The current Florida citrus industry developed from 16th-century Spanish introductions of sour orange, sweet orange, lemon, lime, and citron from either seeds or seedlings. Citrus was spread further by Indians and by pioneers who settled the rivers and lakes of north Florida and the eastern Florida seaboard. Does this mean that all those citrus trees produced bad fruit? I don't think so.

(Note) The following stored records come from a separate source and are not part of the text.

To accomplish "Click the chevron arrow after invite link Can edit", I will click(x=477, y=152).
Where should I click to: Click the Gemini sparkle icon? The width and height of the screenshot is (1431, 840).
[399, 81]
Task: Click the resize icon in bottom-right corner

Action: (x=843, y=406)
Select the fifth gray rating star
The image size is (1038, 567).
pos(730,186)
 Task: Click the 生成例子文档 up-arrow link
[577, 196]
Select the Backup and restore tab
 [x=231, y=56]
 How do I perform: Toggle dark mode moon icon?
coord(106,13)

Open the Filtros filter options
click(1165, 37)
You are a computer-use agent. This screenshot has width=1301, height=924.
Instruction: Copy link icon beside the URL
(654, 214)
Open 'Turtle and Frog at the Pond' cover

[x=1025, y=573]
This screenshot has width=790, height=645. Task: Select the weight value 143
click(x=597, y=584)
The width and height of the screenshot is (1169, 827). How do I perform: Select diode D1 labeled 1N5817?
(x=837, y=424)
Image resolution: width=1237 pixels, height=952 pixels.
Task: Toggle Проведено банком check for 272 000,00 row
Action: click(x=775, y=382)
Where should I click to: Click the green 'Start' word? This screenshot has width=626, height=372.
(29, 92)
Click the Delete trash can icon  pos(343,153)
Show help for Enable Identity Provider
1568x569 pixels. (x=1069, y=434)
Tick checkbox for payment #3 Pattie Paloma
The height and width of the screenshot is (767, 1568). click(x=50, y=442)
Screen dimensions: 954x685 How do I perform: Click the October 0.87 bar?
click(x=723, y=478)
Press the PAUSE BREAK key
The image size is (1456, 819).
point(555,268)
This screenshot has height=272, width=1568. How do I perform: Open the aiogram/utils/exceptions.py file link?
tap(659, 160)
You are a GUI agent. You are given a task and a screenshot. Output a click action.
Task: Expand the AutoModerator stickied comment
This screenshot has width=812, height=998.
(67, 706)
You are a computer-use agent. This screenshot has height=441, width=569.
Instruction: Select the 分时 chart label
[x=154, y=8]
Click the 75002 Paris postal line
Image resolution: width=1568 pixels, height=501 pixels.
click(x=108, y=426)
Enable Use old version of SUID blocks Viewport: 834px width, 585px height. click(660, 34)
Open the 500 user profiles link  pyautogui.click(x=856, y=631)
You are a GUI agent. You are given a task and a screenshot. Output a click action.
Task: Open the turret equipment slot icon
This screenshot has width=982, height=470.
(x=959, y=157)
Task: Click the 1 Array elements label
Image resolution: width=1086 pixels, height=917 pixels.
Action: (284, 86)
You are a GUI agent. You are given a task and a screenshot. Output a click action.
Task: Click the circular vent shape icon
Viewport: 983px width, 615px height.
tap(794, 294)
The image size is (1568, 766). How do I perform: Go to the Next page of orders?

Granted, the amount of time that a citrus tree will produce fruit is much longer than if you grafted one. The average wait time can be anywhere from 2-3 years upwards to 12+ years. The seedling trees will also tend to be very thorny. The biggest debate is whether they will come true to type. In other words, if you plant a good tasting sweet orange will it be the same? According to Dr. Carl Campbell at the University of Florida Extension research center, almost any sweet orange will come true from seed, as well as key limes, grapefruit, tangerine and tangelo. Two varieties that will not come true from seed are the temple orange and pomelo (Grapefruit grandfather). Meyer lemon also falls under this category.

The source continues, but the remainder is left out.